• Data in this exercise:
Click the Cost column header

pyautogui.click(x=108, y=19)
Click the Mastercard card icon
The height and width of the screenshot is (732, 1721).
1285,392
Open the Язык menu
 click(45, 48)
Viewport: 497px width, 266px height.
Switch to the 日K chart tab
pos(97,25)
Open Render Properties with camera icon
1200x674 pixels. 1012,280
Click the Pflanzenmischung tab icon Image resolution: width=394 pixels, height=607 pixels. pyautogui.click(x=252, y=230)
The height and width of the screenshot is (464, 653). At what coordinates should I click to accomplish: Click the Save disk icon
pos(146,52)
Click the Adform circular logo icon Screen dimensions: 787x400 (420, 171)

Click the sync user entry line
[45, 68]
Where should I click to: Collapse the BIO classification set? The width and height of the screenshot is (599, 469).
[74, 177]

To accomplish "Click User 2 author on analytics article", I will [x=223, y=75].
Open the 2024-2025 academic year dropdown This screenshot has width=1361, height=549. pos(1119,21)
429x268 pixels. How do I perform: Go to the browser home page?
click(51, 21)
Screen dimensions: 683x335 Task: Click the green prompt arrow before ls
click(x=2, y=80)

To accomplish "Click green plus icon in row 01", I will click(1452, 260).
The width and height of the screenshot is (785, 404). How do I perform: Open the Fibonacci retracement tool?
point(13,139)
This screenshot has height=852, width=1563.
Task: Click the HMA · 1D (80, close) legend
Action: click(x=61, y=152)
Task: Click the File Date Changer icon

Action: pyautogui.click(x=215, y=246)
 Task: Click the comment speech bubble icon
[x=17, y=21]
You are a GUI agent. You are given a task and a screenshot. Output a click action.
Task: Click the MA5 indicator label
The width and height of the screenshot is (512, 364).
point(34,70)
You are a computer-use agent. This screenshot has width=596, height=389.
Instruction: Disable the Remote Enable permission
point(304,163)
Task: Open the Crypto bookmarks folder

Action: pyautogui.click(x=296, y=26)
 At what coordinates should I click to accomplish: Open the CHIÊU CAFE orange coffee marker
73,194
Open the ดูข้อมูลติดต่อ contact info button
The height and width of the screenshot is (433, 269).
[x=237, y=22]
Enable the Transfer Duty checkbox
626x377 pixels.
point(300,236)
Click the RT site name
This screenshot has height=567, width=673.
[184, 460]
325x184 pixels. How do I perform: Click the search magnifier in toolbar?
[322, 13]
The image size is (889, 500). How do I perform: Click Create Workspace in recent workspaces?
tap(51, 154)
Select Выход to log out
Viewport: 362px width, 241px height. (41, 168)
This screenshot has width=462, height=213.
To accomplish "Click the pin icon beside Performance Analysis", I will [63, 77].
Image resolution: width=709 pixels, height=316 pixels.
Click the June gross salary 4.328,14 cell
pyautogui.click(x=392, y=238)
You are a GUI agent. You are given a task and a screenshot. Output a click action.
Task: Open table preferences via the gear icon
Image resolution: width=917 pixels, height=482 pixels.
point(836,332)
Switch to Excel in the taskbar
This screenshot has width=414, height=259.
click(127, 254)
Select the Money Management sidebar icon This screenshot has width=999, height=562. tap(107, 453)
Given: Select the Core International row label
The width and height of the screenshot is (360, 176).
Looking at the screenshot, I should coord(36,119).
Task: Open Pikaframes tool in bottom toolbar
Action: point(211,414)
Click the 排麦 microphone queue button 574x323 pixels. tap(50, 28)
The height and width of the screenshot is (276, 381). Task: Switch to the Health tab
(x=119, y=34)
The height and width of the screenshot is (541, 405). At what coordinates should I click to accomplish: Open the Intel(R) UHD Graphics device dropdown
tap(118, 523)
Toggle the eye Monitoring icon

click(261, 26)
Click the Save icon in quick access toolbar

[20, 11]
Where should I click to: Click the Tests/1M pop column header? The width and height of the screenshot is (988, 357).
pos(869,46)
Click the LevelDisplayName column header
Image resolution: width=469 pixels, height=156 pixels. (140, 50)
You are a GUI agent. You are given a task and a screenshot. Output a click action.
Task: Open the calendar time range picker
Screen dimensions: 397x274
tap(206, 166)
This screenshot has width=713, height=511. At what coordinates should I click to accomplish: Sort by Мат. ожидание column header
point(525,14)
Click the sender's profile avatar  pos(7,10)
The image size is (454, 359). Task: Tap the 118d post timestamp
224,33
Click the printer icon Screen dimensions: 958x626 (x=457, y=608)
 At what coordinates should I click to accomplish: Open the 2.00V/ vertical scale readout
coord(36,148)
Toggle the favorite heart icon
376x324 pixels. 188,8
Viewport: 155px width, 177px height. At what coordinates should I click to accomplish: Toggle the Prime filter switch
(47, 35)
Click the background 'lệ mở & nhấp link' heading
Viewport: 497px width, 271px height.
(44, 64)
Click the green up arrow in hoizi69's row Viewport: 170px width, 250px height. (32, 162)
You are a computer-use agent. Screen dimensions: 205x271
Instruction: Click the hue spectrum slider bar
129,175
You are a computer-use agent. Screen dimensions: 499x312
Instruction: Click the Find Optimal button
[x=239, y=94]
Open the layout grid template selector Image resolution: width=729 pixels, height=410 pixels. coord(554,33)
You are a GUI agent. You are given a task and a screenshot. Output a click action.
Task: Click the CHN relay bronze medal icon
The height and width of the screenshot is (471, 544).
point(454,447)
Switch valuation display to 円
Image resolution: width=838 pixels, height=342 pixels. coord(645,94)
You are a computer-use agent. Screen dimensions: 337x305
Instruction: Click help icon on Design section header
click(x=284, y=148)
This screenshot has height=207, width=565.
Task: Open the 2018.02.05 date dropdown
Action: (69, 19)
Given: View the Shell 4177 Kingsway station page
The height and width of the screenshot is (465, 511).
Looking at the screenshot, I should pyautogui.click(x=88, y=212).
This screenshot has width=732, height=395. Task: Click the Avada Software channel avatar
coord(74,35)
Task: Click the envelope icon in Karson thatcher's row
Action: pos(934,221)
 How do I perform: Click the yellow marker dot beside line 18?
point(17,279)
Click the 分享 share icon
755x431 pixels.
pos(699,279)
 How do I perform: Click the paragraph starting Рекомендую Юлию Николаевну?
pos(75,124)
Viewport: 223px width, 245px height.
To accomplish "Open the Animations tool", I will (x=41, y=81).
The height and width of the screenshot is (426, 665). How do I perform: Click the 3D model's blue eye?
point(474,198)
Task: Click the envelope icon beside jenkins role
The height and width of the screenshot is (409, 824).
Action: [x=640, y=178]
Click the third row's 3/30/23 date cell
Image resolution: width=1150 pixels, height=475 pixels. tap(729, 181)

• Exercise brief: Lines holding "computer" in the material above are to be reported.

• Task response:
You are a computer-use agent. This screenshot has width=596, height=389.
You are a computer-use agent. Screen dimensions: 205x271
You are a computer-use agent. Screen dimensions: 499x312
You are a computer-use agent. Screen dimensions: 337x305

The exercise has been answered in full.